▸ Teks yang Diberikan:
Keputusan Hadi Tjahjanto mencopot Kepala Badan Intelijen Strategis (BaIS) TNI yang baru menjabat selama dua bulan mendatangkan perdebatan. Apakah ini manuver Sang Marsekal membersihkan pengaruh panglima terdahulu?
PinterPolitik.com
“A piece of spaghetti or a military unit can only be led from the front end.” – George S. Patton (1885-1945), Jenderal Amerika Serikat di Perang Dunia II
[dropcap]B[/dropcap]elum sebulan menjabat, Panglima TNI Marsekal Hadi Tjahjanto telah membuat banyak gebrakan – beberapa di antaranya bahkan terkesan kontroversial. Setelah membatalkan mutasi sekitar 32 perwira tinggi di lingkungan TNI, Hadi juga mengganti beberapa posisi penting di TNI.
Perbincangan terbaru adalah terkait pencopotan Kepala Badan Intelijen Strategis (BaIS) TNI Mayor Jenderal (Mayjen) Ilyas Alamsyah pada 27 Desember 2017 lalu. Pencopotan ini dianggap kontroversial karena Mayjen Ilyas baru menjabat sebagai Kepala BaIS selama kurang lebih 2 bulan.
Apalagi, Mayjen Ilyas dikenal cukup berprestasi dan dianggap berjasa dalam pemberantasan teroris kelompok Santoso di Poso saat ia menjabat sebagai Komandan Komando Pelaksanan Operasi TNI (Dankolakops) TNI Satgas Tinombala.
Untuk posisi di BaIS ini ia digantikan oleh Marsda Kisenda Wiranata Kusuma yang merupakan perwira tinggi di Angkatan Udara. Dengan masa jabatan yang singkat, tentu pergantian ini menimbulkan tanda tanya besar.
Letnan Jenderal (Purn) Suryo Prabowo misalnya, menulis cuitan yang mempertanyakan alasan pencopotan tersebut. Ia menyebut acara serah terima jabatan Kepala BaIS pada siang 27 Desember 2017 aneh karena Kepala BaIS baru menjabat 2 bulan dan merupakan orang yang cukup berprestasi. Selain itu, situasi TNI sedang tidak dalam keadaan bahaya, sehingga tidak menuntut pergantian posisi penting ini.
apakah TNI dlm keadaan darurat ?
Shg Ka Bais TNI hari ini pkl 13.00 tiba2 sertijab. Pdhl Ka Bais lama, Mayjen TNI Ilyas baru balik dari umroh pkl 10.20.
NB, Mayjen Ilyas baru 2 bln menjabat. Sblmnya saat jd dankolakops TNI Tinombala dinilai berhasil melumpuhkan Santoso di Poso.

▸ Data Tercatat:
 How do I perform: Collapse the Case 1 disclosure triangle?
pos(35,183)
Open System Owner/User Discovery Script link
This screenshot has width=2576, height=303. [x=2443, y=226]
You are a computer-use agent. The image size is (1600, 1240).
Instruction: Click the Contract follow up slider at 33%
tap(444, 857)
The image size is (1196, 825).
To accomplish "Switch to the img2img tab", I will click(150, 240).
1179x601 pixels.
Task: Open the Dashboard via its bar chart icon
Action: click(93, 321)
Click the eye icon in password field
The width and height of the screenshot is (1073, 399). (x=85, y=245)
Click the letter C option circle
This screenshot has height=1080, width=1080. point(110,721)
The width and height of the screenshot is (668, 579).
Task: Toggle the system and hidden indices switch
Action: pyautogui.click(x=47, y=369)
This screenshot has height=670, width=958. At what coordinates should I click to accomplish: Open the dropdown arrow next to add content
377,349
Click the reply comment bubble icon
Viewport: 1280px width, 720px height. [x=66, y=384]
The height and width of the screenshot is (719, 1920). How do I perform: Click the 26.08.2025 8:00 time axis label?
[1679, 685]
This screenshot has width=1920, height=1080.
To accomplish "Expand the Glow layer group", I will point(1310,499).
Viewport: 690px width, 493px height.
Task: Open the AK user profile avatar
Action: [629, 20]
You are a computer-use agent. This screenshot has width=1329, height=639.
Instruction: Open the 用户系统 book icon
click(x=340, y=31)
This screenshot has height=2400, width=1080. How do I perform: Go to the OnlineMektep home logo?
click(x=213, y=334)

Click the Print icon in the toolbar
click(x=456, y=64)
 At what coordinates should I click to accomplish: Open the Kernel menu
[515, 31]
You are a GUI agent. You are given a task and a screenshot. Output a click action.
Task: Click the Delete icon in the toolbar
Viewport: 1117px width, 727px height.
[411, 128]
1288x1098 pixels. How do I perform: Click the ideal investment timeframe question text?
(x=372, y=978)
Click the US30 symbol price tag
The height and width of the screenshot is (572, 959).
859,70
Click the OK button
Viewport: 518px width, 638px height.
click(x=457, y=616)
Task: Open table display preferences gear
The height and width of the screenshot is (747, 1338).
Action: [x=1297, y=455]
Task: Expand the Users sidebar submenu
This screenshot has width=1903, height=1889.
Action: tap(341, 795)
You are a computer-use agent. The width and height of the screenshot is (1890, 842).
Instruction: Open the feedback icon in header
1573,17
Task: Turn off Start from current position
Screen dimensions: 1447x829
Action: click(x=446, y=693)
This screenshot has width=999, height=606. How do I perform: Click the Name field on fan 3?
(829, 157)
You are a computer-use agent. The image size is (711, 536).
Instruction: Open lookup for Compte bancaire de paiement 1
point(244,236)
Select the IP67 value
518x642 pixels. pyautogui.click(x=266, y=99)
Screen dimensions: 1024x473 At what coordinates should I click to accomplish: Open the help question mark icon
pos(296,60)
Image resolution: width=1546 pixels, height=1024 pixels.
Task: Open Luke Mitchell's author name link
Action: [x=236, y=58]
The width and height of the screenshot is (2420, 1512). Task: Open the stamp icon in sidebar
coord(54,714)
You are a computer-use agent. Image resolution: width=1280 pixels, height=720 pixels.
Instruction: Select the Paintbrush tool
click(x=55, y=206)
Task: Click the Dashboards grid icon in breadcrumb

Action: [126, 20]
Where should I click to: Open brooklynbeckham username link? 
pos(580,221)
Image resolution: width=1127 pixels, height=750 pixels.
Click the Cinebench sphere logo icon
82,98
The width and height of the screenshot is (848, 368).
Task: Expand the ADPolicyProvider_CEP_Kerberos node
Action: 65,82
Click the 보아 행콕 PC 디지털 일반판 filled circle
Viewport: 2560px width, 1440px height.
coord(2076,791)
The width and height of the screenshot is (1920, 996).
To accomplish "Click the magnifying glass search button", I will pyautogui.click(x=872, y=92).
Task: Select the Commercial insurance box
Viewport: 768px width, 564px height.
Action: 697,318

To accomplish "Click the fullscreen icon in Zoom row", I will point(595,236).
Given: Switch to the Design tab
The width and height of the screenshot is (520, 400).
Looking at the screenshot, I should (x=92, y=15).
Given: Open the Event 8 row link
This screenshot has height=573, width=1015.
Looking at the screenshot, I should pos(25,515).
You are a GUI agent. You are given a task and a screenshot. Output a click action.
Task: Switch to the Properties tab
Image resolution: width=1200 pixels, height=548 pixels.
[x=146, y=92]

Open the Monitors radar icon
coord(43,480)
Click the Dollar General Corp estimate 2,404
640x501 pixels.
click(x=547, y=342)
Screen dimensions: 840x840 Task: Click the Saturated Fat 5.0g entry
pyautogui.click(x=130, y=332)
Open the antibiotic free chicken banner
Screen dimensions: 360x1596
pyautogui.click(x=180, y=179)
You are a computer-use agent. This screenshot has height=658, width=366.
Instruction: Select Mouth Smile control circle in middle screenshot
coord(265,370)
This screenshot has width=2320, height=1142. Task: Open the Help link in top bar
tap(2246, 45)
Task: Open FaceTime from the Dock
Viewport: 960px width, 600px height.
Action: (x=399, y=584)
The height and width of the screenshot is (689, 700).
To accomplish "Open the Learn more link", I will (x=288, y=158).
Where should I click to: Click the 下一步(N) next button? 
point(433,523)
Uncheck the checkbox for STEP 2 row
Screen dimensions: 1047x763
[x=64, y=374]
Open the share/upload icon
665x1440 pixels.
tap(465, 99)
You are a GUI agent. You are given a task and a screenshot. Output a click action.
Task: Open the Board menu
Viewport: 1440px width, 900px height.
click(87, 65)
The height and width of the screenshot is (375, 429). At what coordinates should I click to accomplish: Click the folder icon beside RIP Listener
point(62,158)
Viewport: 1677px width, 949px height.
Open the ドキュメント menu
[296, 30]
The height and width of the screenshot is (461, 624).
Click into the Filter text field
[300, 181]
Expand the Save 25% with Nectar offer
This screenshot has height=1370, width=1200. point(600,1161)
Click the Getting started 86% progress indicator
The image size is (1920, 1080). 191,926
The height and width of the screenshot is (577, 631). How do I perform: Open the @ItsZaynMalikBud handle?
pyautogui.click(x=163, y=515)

▸ Tujuan:
1: Ringkas paragraf dalam teks yang diawali "Letnan Jenderal (Purn) Suryo Prabowo misalnya" menjadi daftar butir, dengan tetap memuat fakta-fakta utamanya.
2: Sunting bagian data yang dimulai dari baris pertama data dan berakhir pada baris yang memuat "Action: [629, 20]", termasuk kedua baris itu. Ganti "Instruction" dengan "Command", biarkan bagian lain tetap sama, lalu tampilkan hanya bagian tersebut.

▸ Jawaban per Tugas:
1:
- Letjen (Purn) Suryo Prabowo mempertanyakan alasan pencopotan Kepala BaIS lewat cuitan.
- Menurutnya, serah terima jabatan Kepala BaIS pada siang 27 Desember 2017 aneh karena Kepala BaIS baru menjabat 2 bulan dan cukup berprestasi.
- Ia menilai TNI tidak sedang dalam keadaan bahaya sehingga penggantian posisi penting ini tidak perlu.

2:
 How do I perform: Collapse the Case 1 disclosure triangle?
pos(35,183)
Open System Owner/User Discovery Script link
This screenshot has width=2576, height=303. [x=2443, y=226]
You are a computer-use agent. The image size is (1600, 1240).
Command: Click the Contract follow up slider at 33%
tap(444, 857)
The image size is (1196, 825).
To accomplish "Switch to the img2img tab", I will click(150, 240).
1179x601 pixels.
Task: Open the Dashboard via its bar chart icon
Action: click(93, 321)
Click the eye icon in password field
The width and height of the screenshot is (1073, 399). (x=85, y=245)
Click the letter C option circle
This screenshot has height=1080, width=1080. point(110,721)
The width and height of the screenshot is (668, 579).
Task: Toggle the system and hidden indices switch
Action: pyautogui.click(x=47, y=369)
This screenshot has height=670, width=958. At what coordinates should I click to accomplish: Open the dropdown arrow next to add content
377,349
Click the reply comment bubble icon
Viewport: 1280px width, 720px height. [x=66, y=384]
The height and width of the screenshot is (719, 1920). How do I perform: Click the 26.08.2025 8:00 time axis label?
[1679, 685]
This screenshot has width=1920, height=1080.
To accomplish "Expand the Glow layer group", I will point(1310,499).
Viewport: 690px width, 493px height.
Task: Open the AK user profile avatar
Action: [629, 20]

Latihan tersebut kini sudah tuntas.